#### Task requirements:
Locate the string "computer" in the records below. Copy every line where it occurs.

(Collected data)
++++++++++

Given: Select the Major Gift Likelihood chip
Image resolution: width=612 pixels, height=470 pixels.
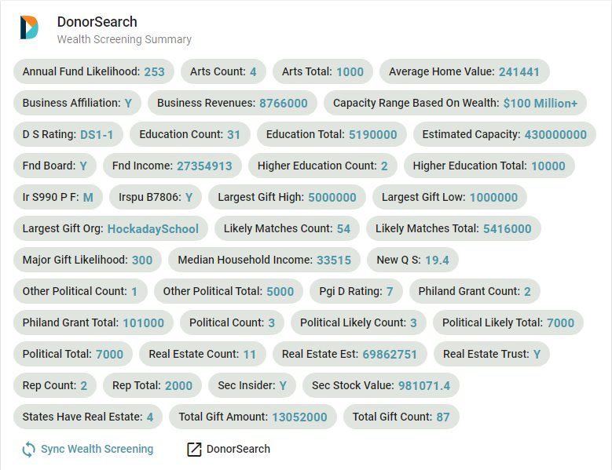Looking at the screenshot, I should [87, 260].
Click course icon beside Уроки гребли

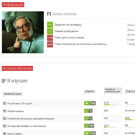tap(5, 133)
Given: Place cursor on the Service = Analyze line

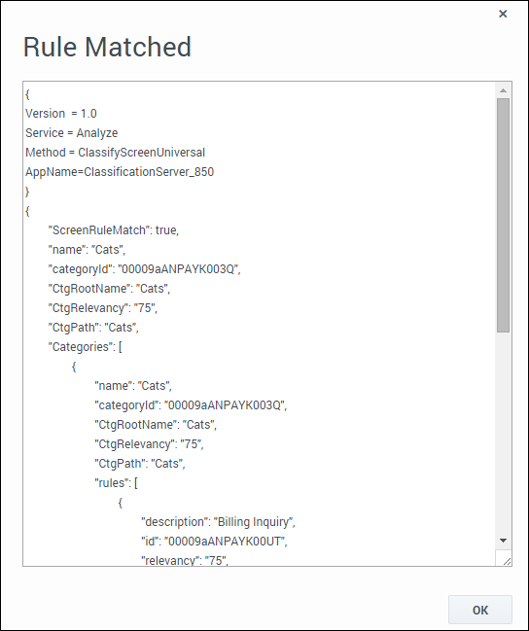Looking at the screenshot, I should 72,133.
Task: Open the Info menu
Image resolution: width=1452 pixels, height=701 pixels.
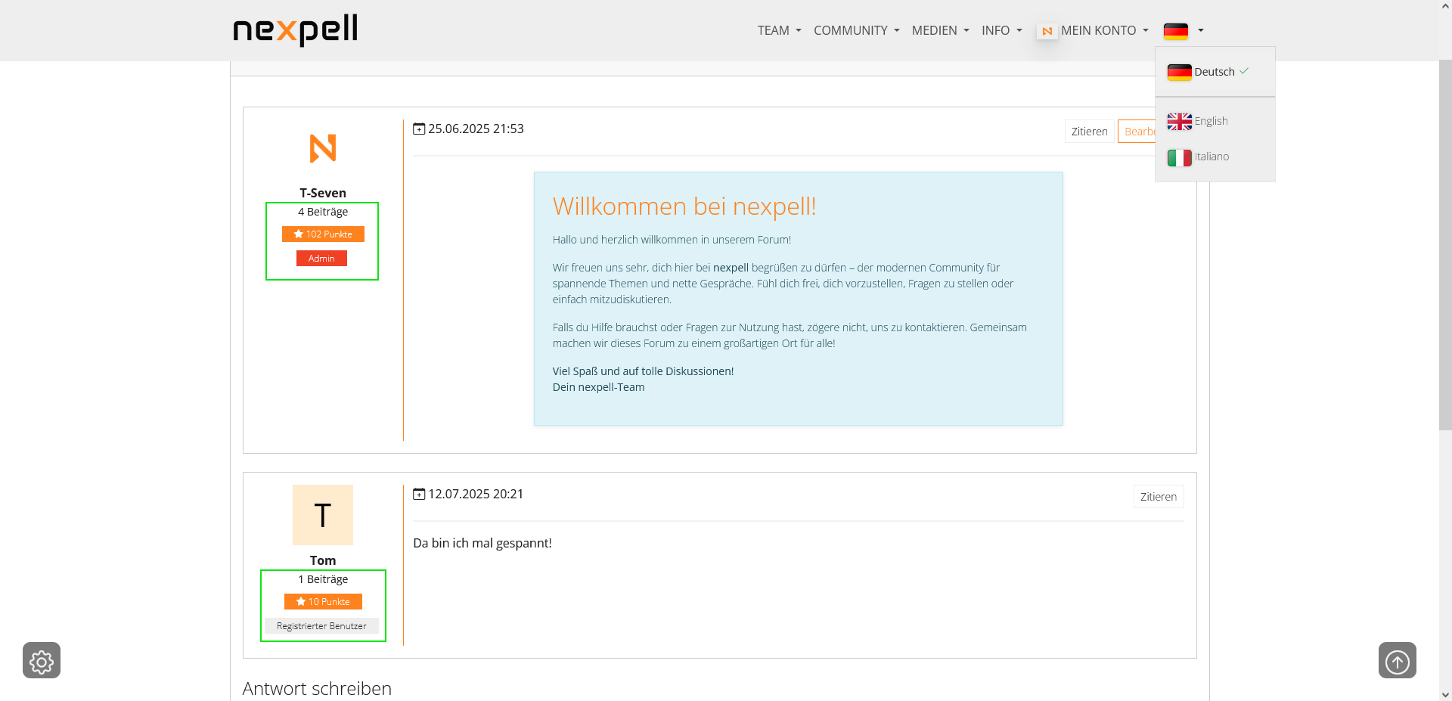Action: (1001, 31)
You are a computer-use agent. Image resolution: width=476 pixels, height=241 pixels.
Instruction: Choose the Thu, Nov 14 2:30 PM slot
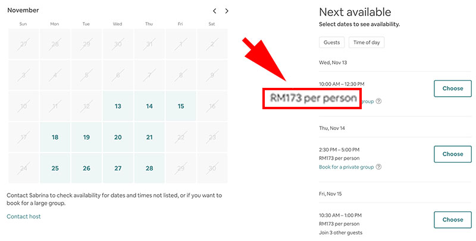coord(453,154)
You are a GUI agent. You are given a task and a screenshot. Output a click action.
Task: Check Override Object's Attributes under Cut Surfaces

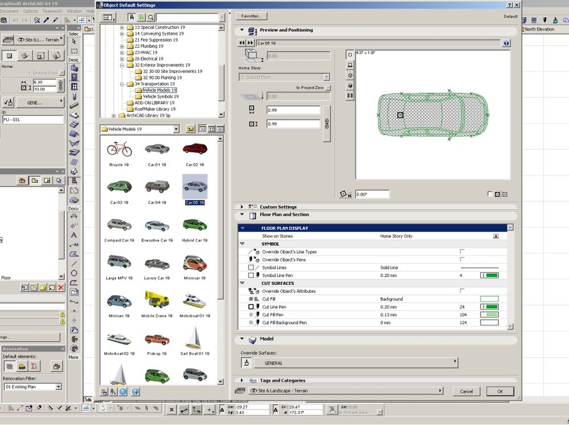463,291
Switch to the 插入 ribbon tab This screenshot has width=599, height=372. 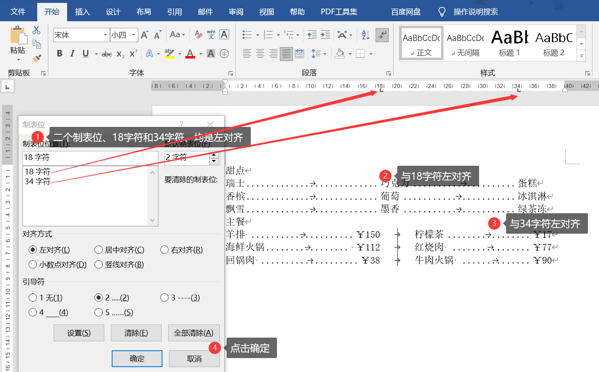point(82,12)
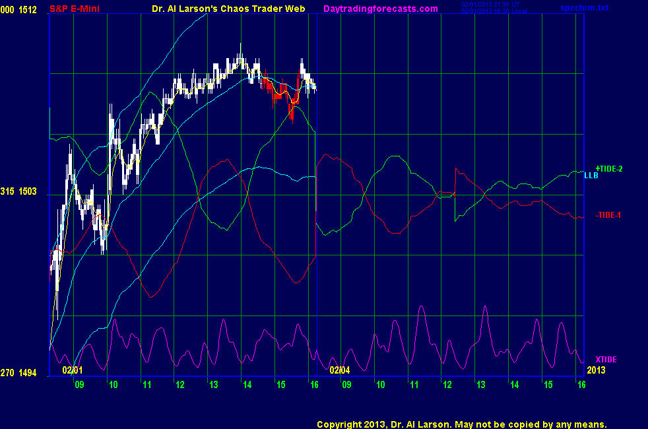Click the -TIDE-1 legend label
This screenshot has height=429, width=648.
tap(608, 215)
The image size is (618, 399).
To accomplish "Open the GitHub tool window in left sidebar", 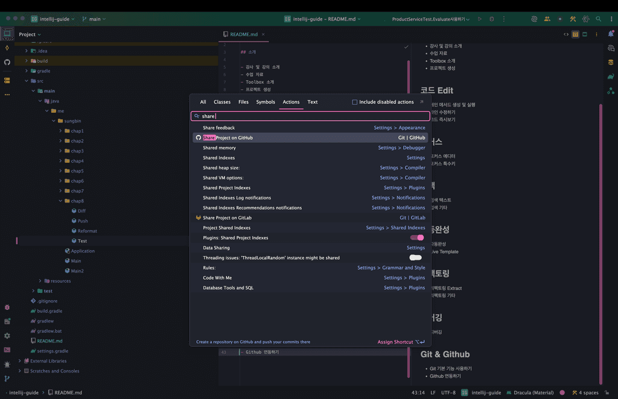I will (x=7, y=62).
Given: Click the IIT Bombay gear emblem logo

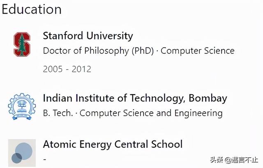Looking at the screenshot, I should click(x=22, y=106).

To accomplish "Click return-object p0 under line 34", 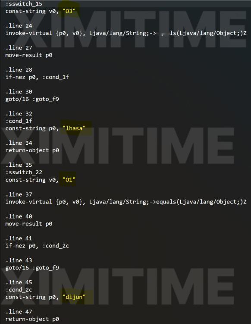I will tap(32, 150).
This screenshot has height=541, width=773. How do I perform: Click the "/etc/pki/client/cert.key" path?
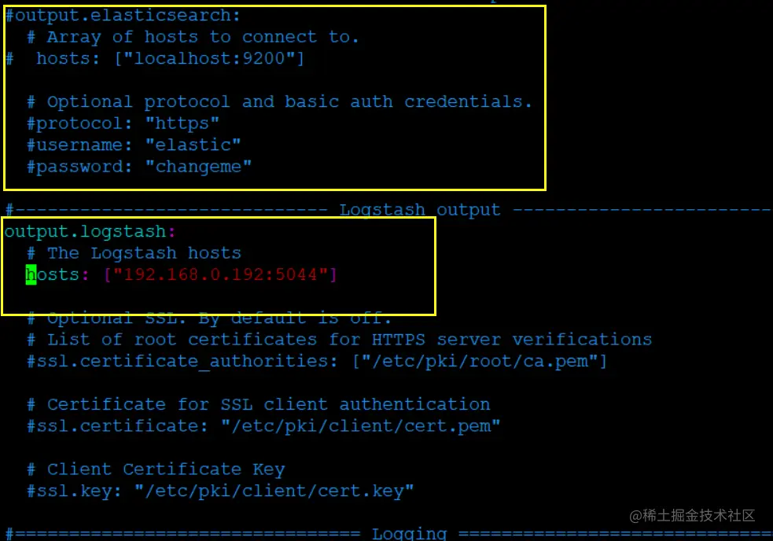(274, 491)
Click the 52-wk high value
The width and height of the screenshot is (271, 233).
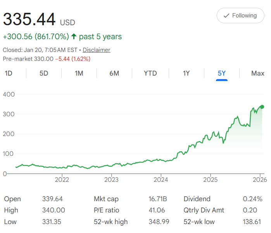(x=157, y=222)
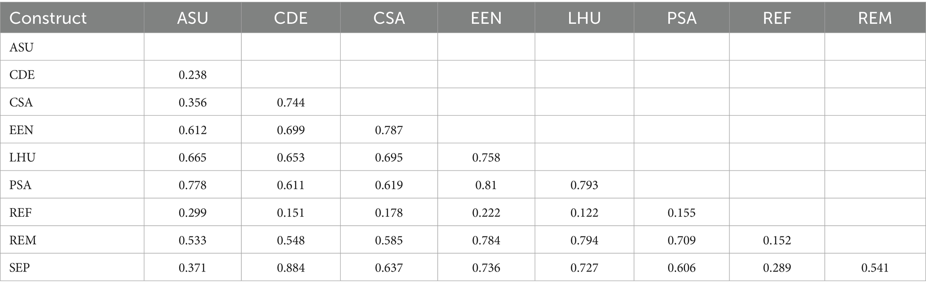
Task: Click the cell containing 0.794
Action: click(x=584, y=241)
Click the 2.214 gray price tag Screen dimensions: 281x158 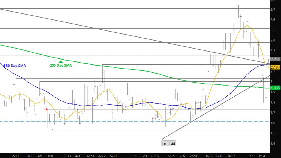275,59
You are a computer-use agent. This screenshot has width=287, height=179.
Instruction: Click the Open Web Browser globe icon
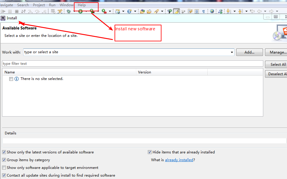[x=212, y=11]
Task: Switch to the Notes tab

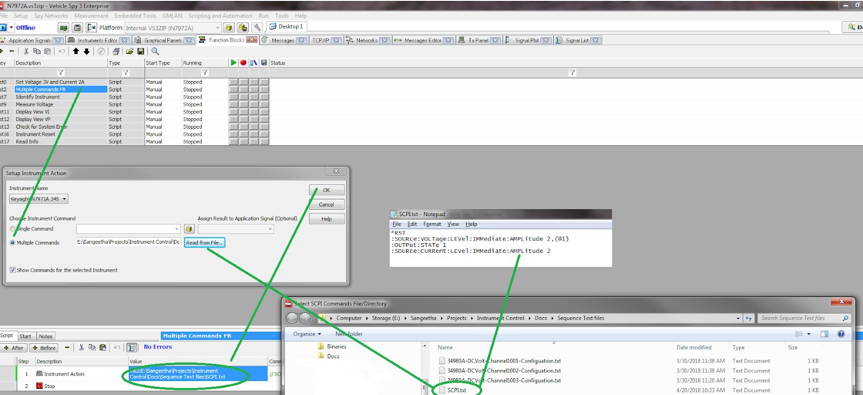Action: coord(46,336)
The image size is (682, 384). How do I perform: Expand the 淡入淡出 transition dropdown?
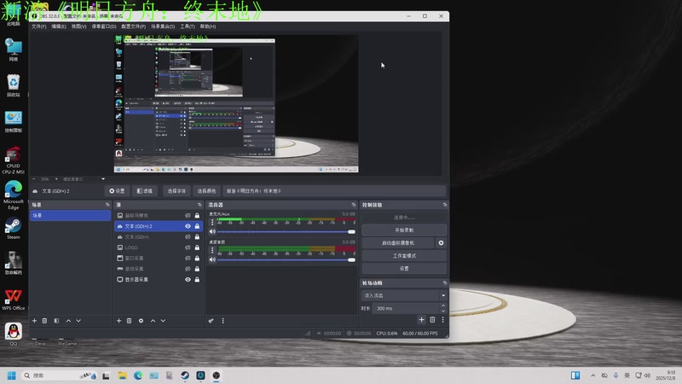(403, 295)
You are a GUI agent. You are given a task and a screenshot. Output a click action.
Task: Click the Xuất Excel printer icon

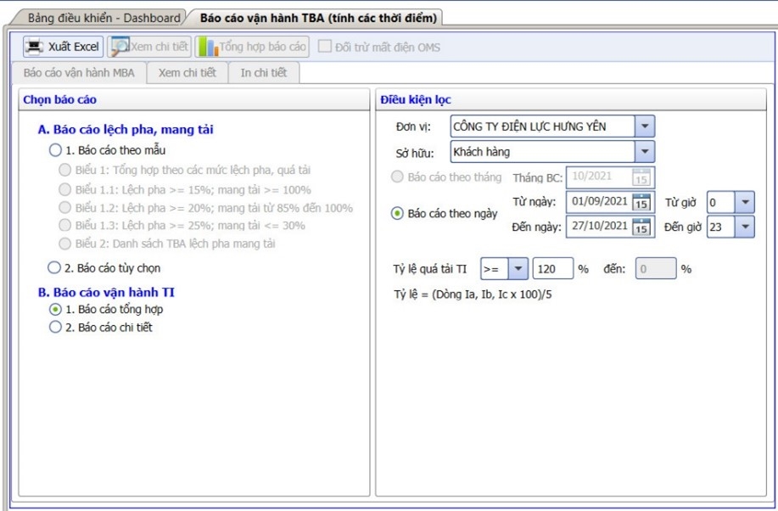35,47
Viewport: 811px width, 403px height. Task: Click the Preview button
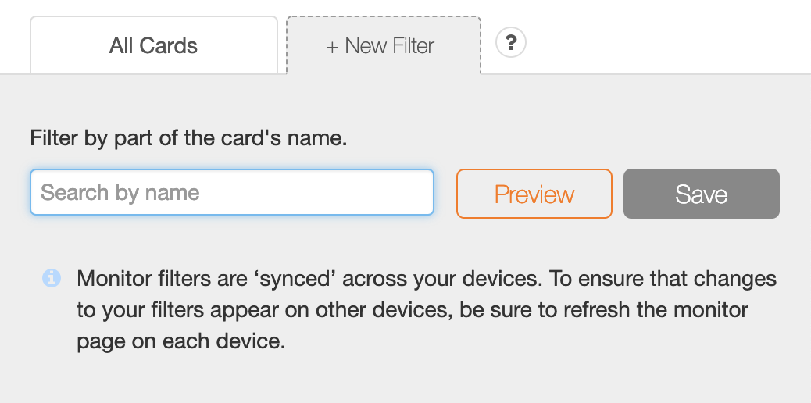tap(534, 194)
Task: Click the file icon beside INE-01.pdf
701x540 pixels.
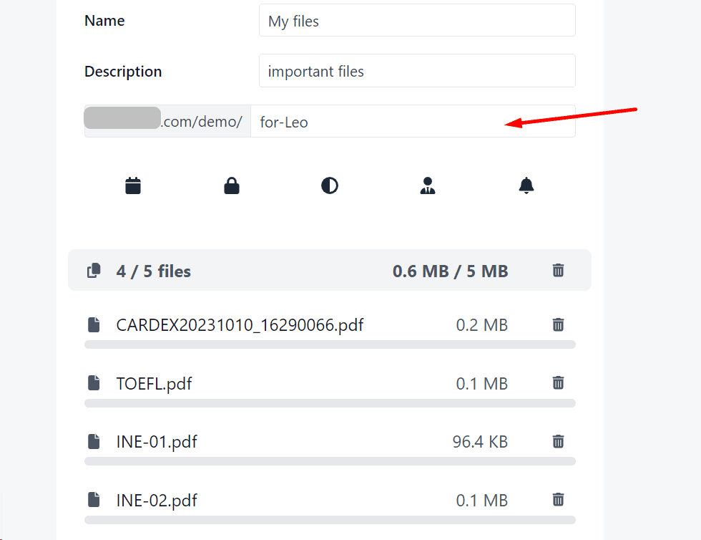Action: point(94,441)

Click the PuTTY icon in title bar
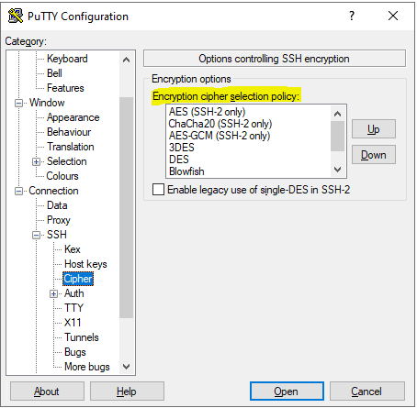(16, 16)
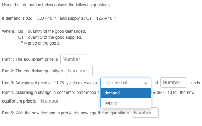Click the new demand equation 350 - 10 P text

[164, 93]
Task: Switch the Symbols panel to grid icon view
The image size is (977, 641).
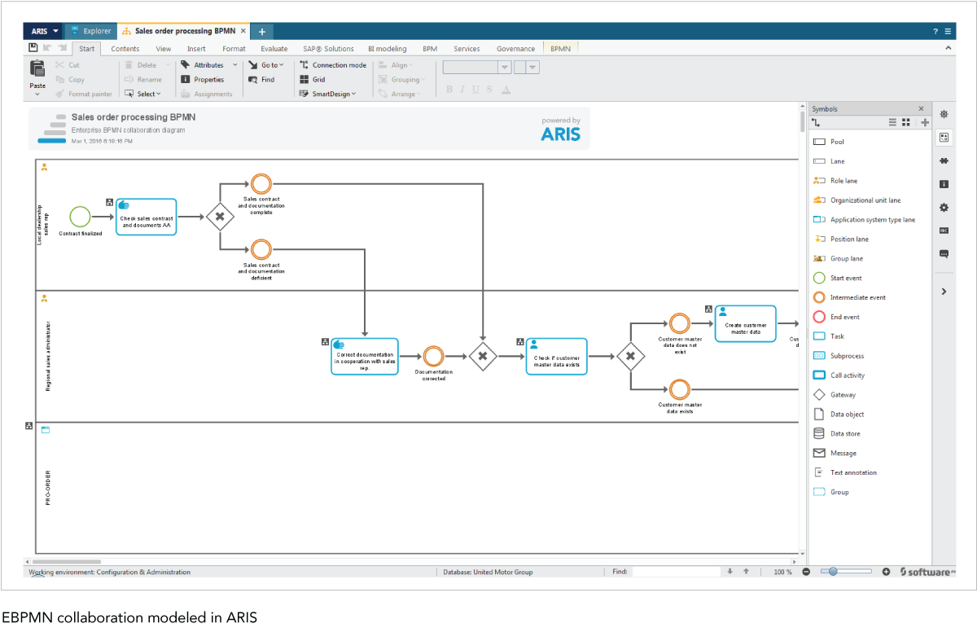Action: click(x=906, y=122)
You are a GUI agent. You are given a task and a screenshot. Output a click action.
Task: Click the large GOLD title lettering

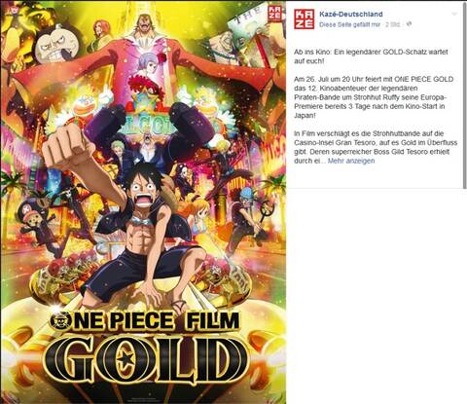tap(145, 358)
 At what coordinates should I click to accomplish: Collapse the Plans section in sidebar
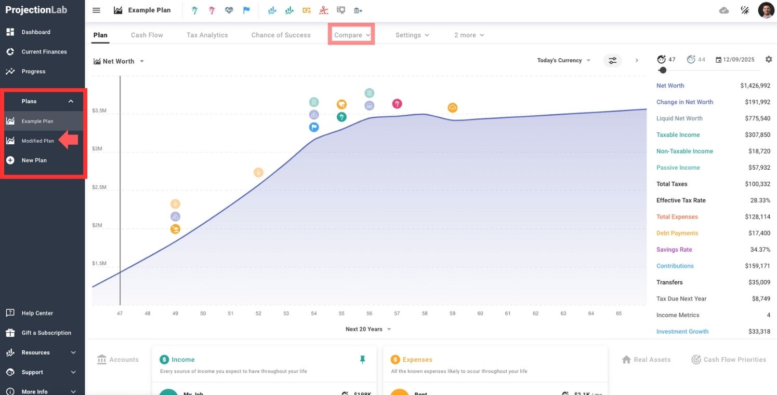[71, 101]
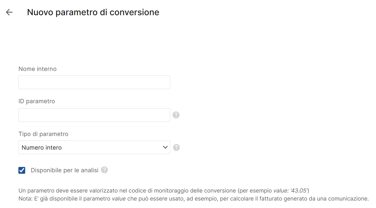
Task: Go back using the left arrow
Action: click(x=9, y=12)
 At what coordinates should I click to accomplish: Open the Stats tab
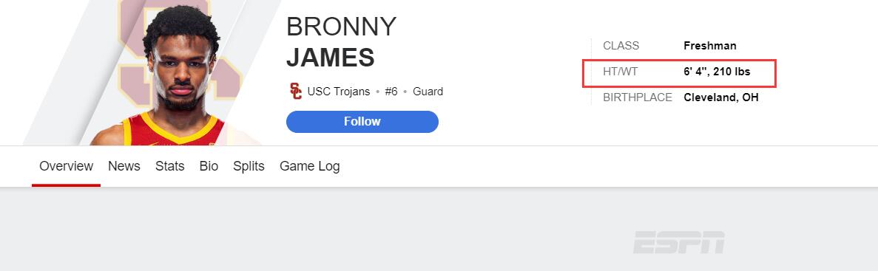pyautogui.click(x=169, y=166)
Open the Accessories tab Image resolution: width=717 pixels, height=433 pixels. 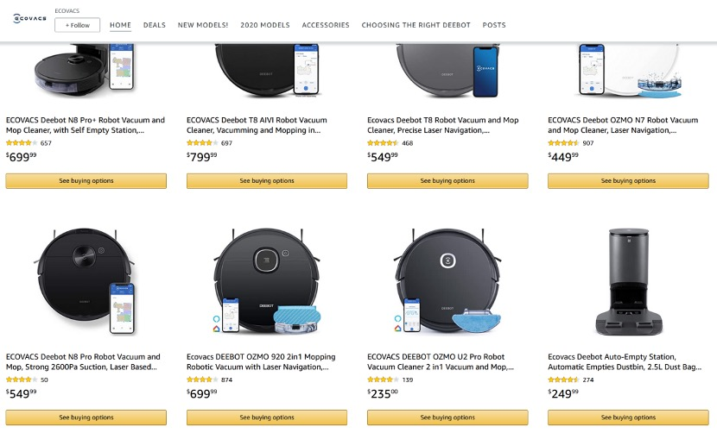click(326, 25)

++++++++++

#### Written response:
You are a computer-use agent. Image resolution: width=476 pixels, height=241 pixels.
You are a computer-use agent. This screenshot has width=287, height=179.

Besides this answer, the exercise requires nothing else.